Segment Open

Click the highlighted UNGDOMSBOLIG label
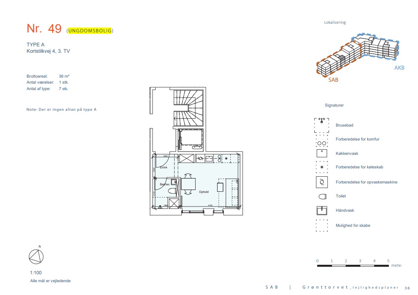90,31
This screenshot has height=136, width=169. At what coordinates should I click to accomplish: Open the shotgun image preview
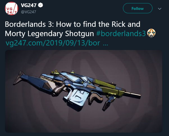click(84, 91)
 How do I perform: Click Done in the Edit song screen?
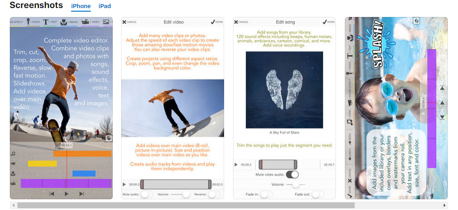[328, 22]
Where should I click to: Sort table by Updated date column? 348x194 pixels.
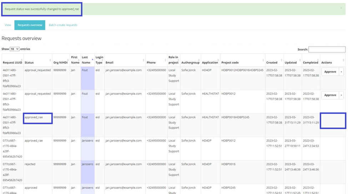(292, 62)
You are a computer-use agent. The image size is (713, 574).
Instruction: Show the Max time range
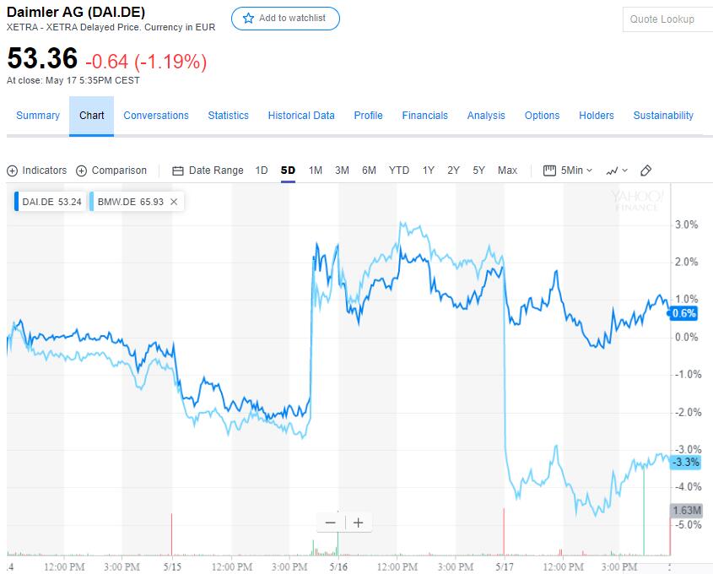[507, 171]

Segment Closed

■ WHAT TO DO ■
Where a picture appears, skip it; repeat everything else in the data exactly.

■ ANSWER TO THE PROBLEM ■
Click the highlighted UNGDOMSBOLIG label
90,31
This screenshot has height=136, width=169. At what coordinates should I click to accomplish: Open the shotgun image preview
click(84, 91)
 How do I perform: Click Done in the Edit song screen?
[328, 22]
Where should I click to: Sort table by Updated date column? 348x194 pixels.
(292, 62)
You are a computer-use agent. The image size is (713, 574).
Instruction: Show the Max time range
[507, 171]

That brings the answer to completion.